ボスの代名詞・ミニシュトレン。スタッフに大人気で店に並ぶ前に売り切れる

毎年毎年、発見がある。

同じレシピを使って、99%変更はないのだけど、何度やっても新しい発見がある。

工程の多さとレシピの構造。
原価の高さ。
クリスマスの特別商品という位置付け。

年末の繁盛期に通常の業務に加えてシュトレンを焼く、パン屋の中が常にバタバタしている期間。

それでも今の環境でシュトレンを担当できるのは正直本当にありがたいなと思っている。

店舗展開をし続ける会社で(2月にはさらに4店舗増えて10店舗に。)シュトレンはアーティザンに徹することができる数少ない商品の一つであって、僕にとっては社長業で忙しく製造になかなか入れないドイツ人のボスと一緒に働くことのできる大切な時間でもある。

美味しいシュトレンの要となるドライフルーツ

毎朝10時頃やってきて

「今日はどんな感じ。」

とそのままミキサーの中をのぞきこむボス。

最後に、ラム酒に漬けたフルーツが生地と混ざるのを数分間じーっと見つめて、

「よっしゃ いこう」

と分割、成形へと入っていく。

すべて焼き終えたら

「後は頼んだ。また明日。

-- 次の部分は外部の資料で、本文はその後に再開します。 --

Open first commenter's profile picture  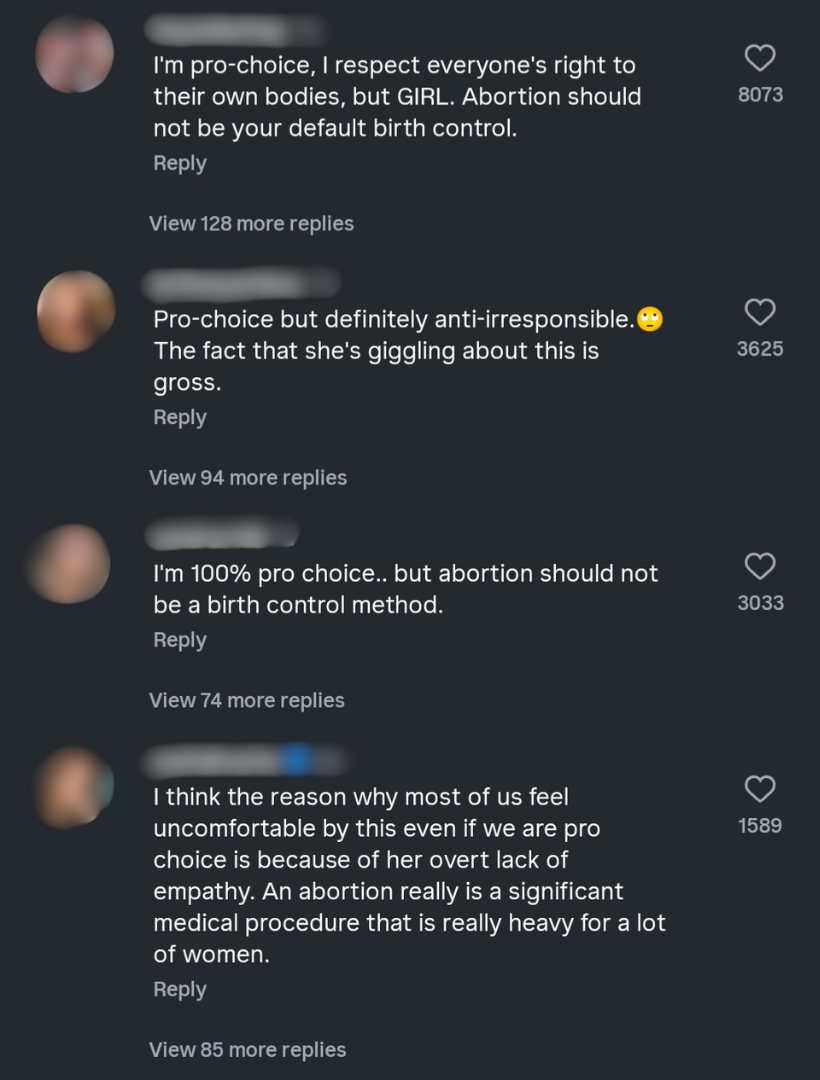point(75,55)
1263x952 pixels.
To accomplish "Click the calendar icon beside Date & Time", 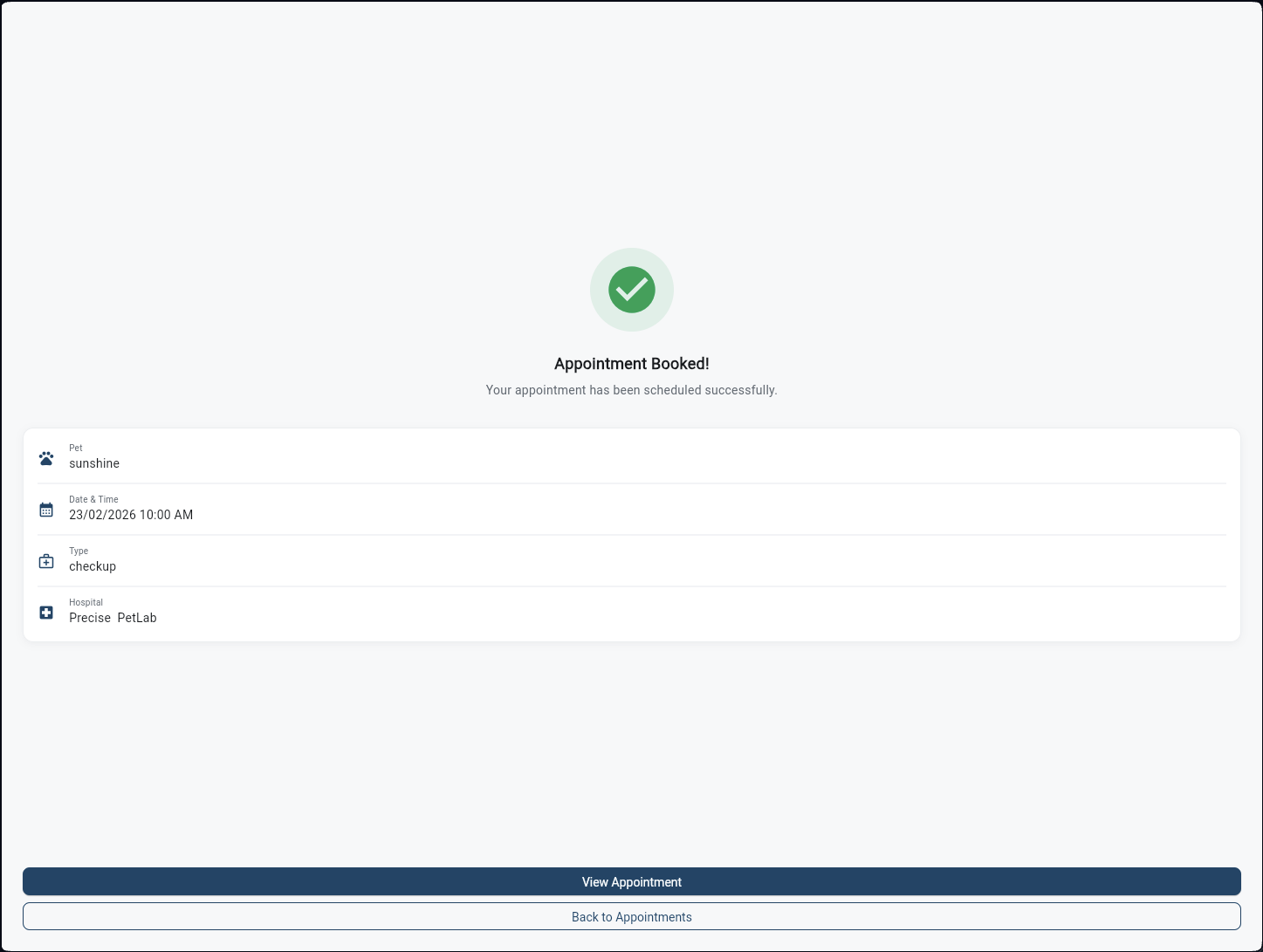I will 46,509.
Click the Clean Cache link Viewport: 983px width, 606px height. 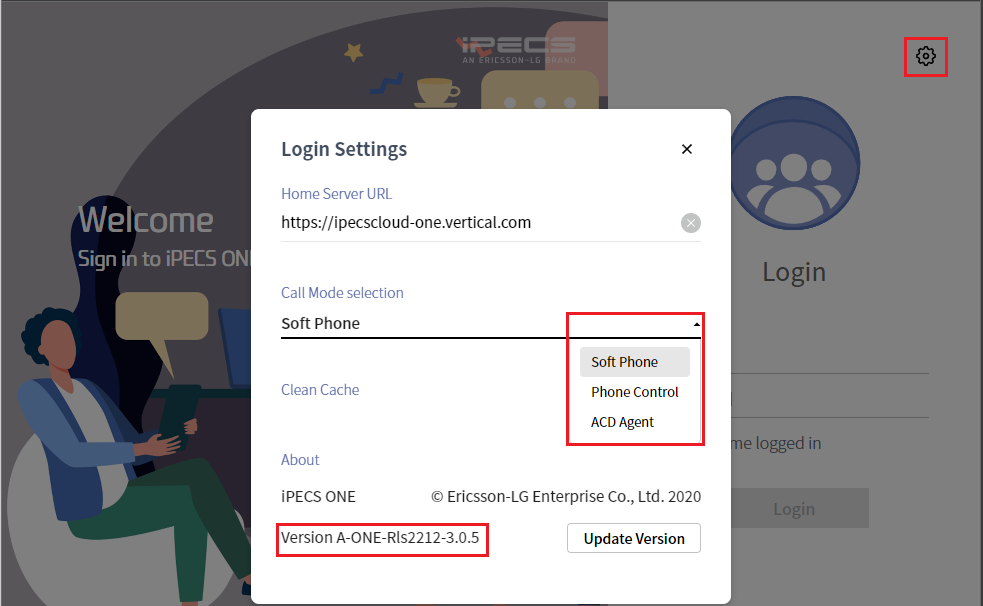(x=320, y=390)
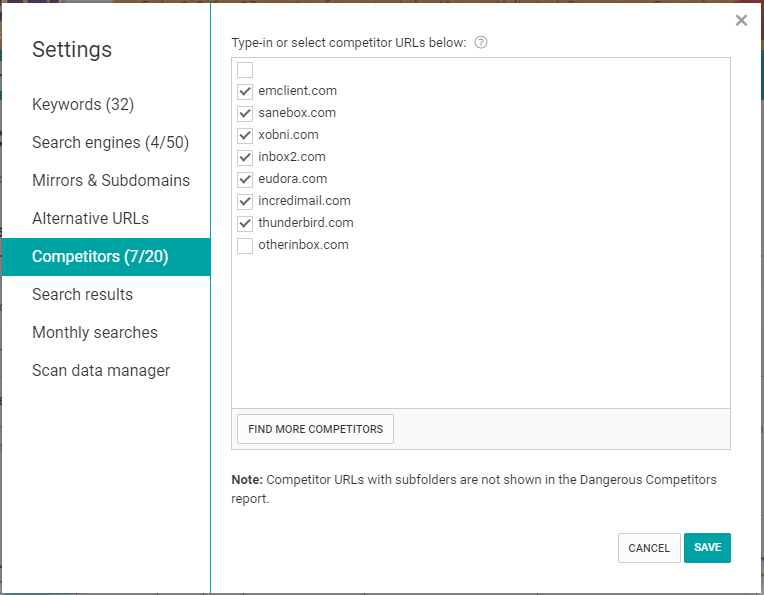The height and width of the screenshot is (595, 764).
Task: Click Find More Competitors button
Action: pos(315,429)
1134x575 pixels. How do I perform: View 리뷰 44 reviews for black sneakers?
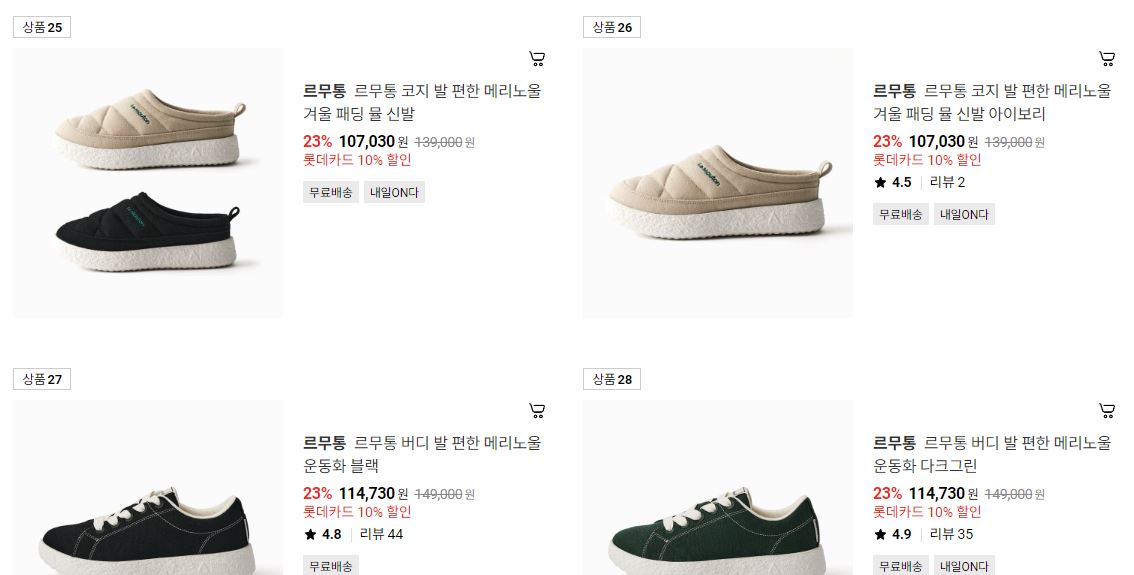pyautogui.click(x=381, y=534)
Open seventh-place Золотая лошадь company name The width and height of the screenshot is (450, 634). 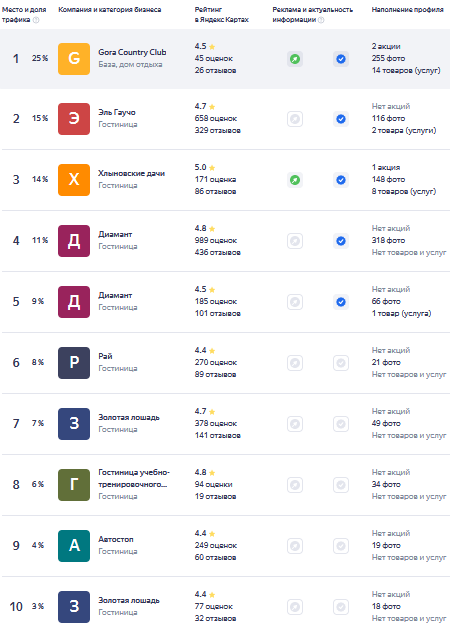tap(129, 417)
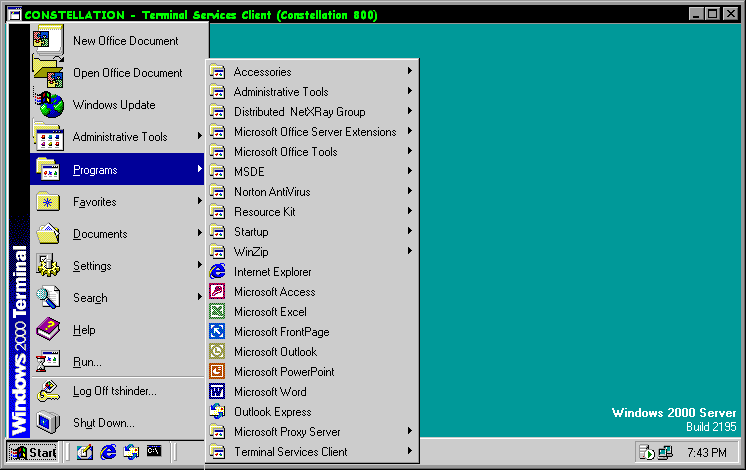Click the Start button on the taskbar
The image size is (746, 470).
tap(33, 452)
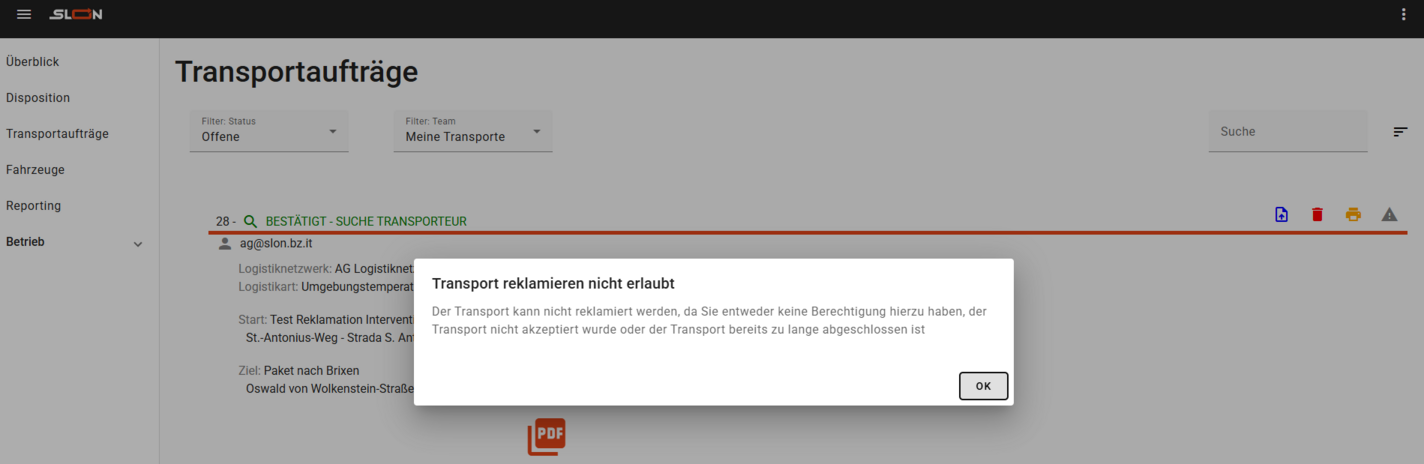1424x464 pixels.
Task: Click the blue upload document icon
Action: [1281, 215]
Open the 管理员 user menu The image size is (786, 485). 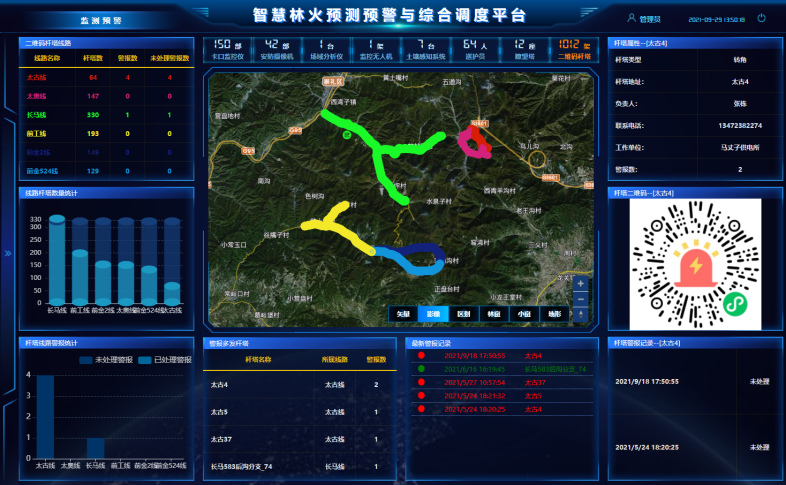(650, 18)
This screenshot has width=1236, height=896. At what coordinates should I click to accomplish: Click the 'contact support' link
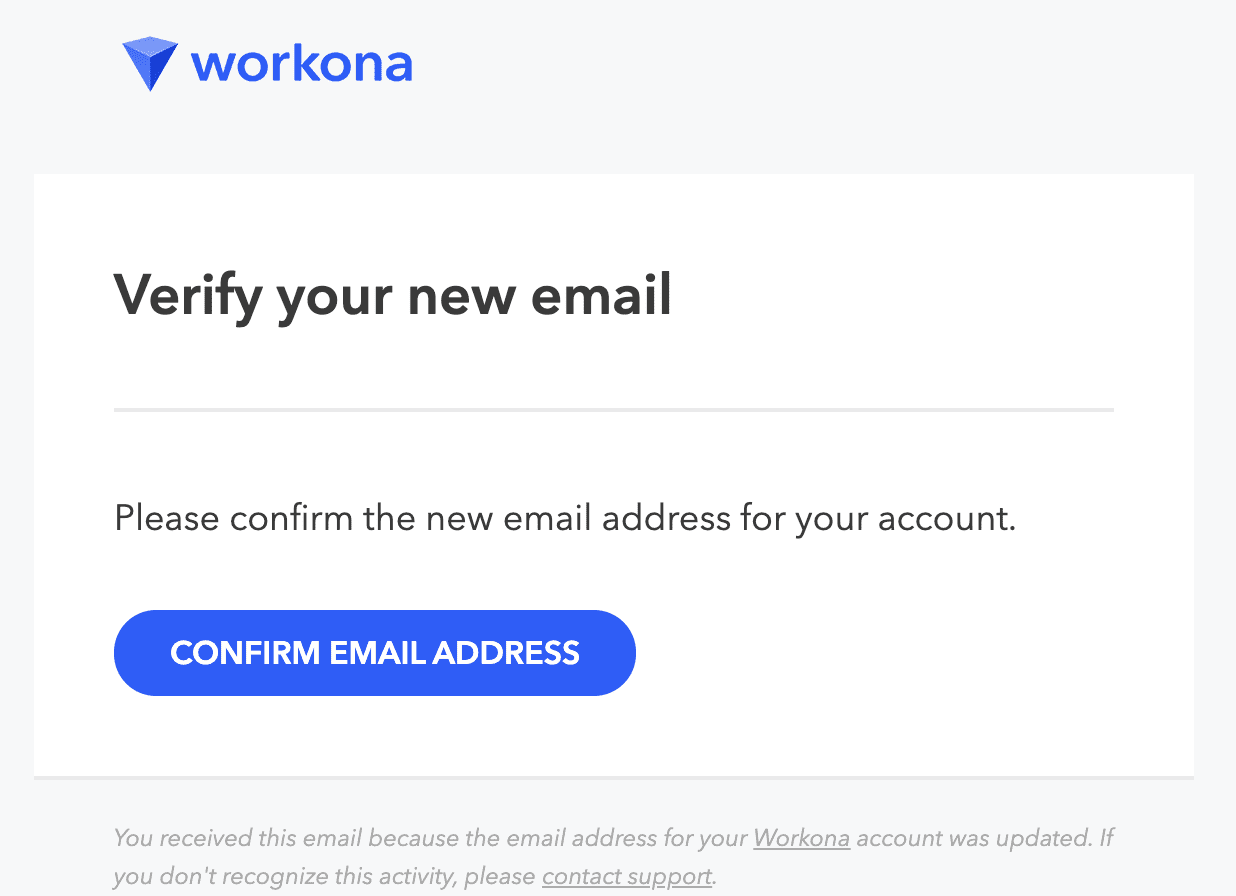tap(626, 876)
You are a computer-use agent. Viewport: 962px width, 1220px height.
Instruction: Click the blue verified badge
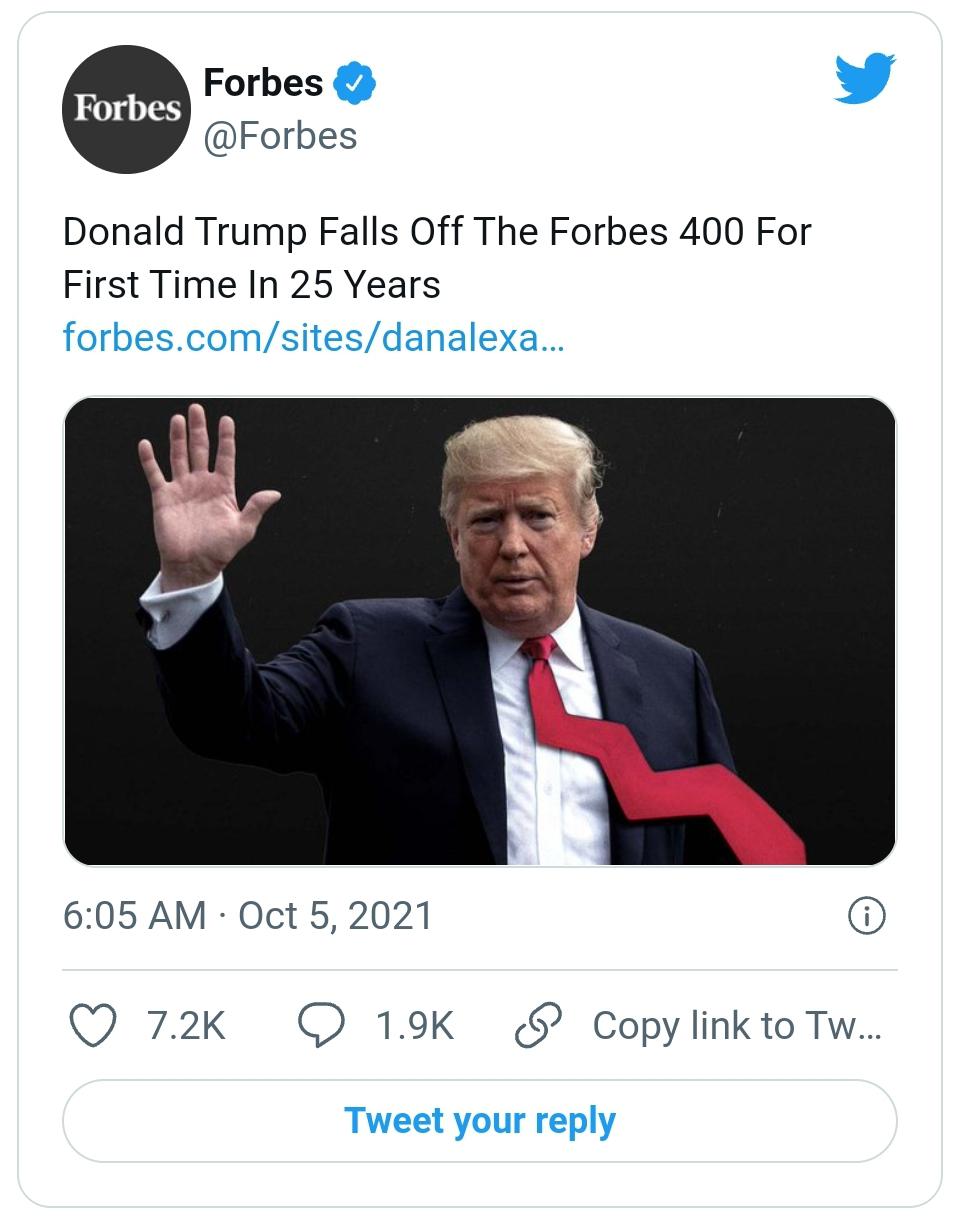(355, 84)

」

と言い残して社長業に戻っていく。

2ヶ月の間、毎日これを繰り返す。

最終日はいつもより少し良いラム酒を使って生地を仕込んで、自分たちと大切な家族、友人のためにシュトレンを焼く。

良い仕事を続けるには僕らがまずハッピーでいることが何より大切だということもボスから学んだ。

今年は1000本強のシュトレンを送り出しました。個人的には、新しく出会った日本在住の方たちにも食べていただけたことも今年のシュトレン作りの大きな進歩となりました。